## Task description
Beginning at the line containing "Contact (813, 1065)" and continuing to the end of the records below, give each line again exactly as it stands, and only those lines.

[Stored items]
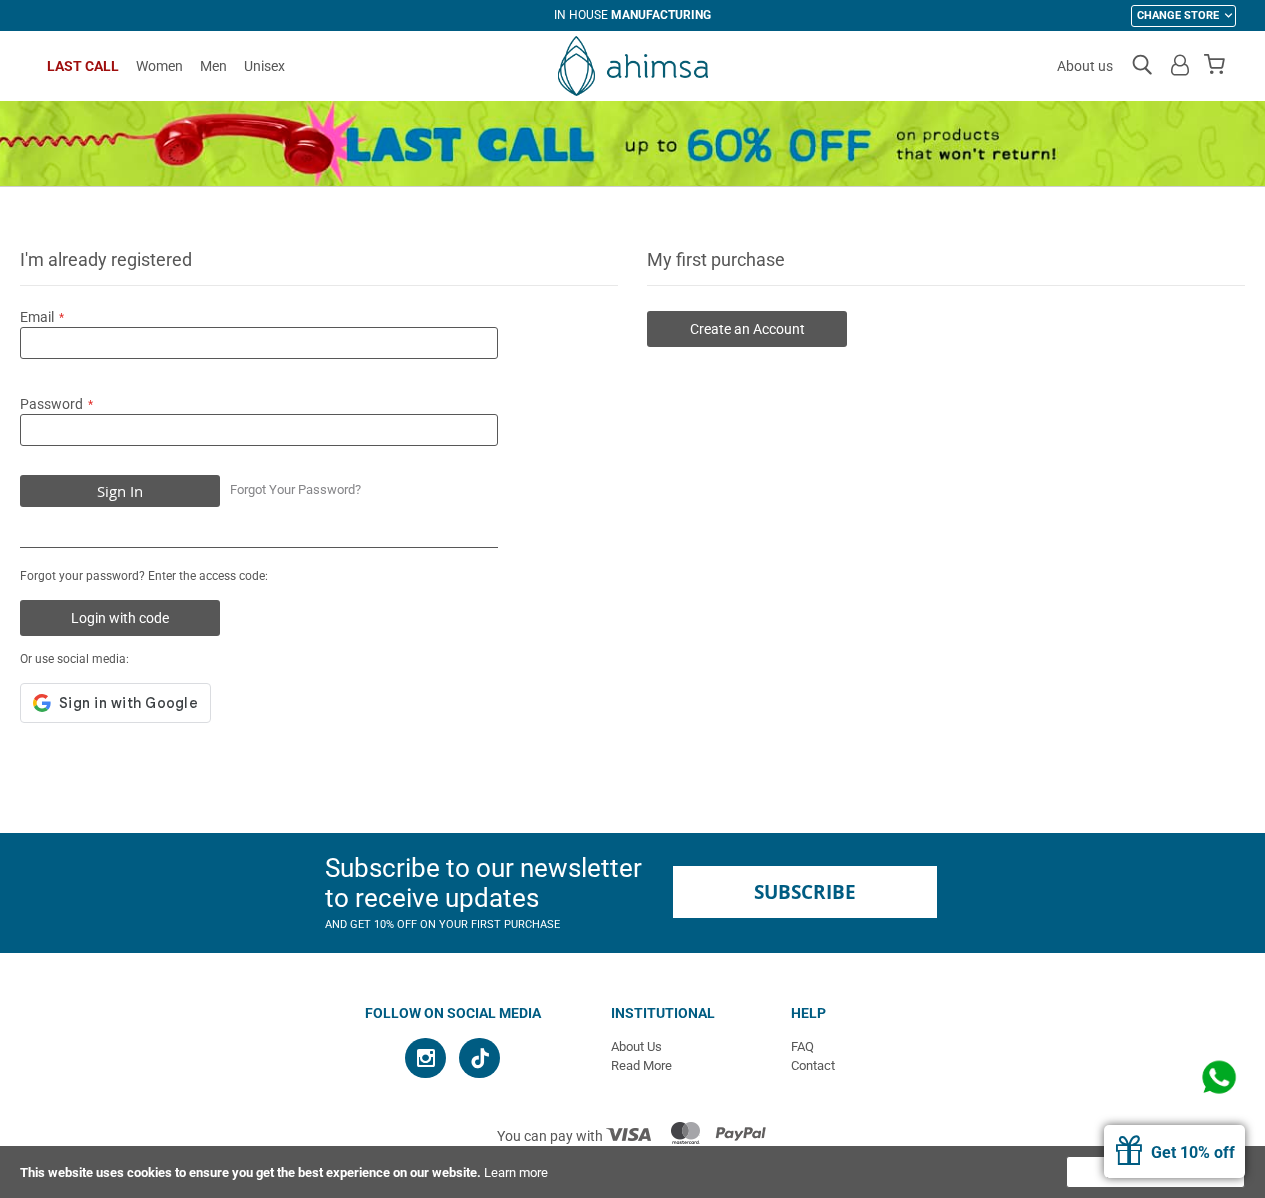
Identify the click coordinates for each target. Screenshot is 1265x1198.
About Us (636, 1046)
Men (213, 66)
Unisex (264, 66)
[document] (632, 1172)
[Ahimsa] (633, 66)
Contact (813, 1065)
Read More (641, 1065)
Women (159, 66)
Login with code (120, 618)
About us (1085, 66)
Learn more (516, 1172)
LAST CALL (83, 66)
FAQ (802, 1046)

## Exercise output
Contact (813, 1065)
Read More (641, 1065)
Women (159, 66)
Login with code (120, 618)
About us (1085, 66)
Learn more (516, 1172)
LAST CALL (83, 66)
FAQ (802, 1046)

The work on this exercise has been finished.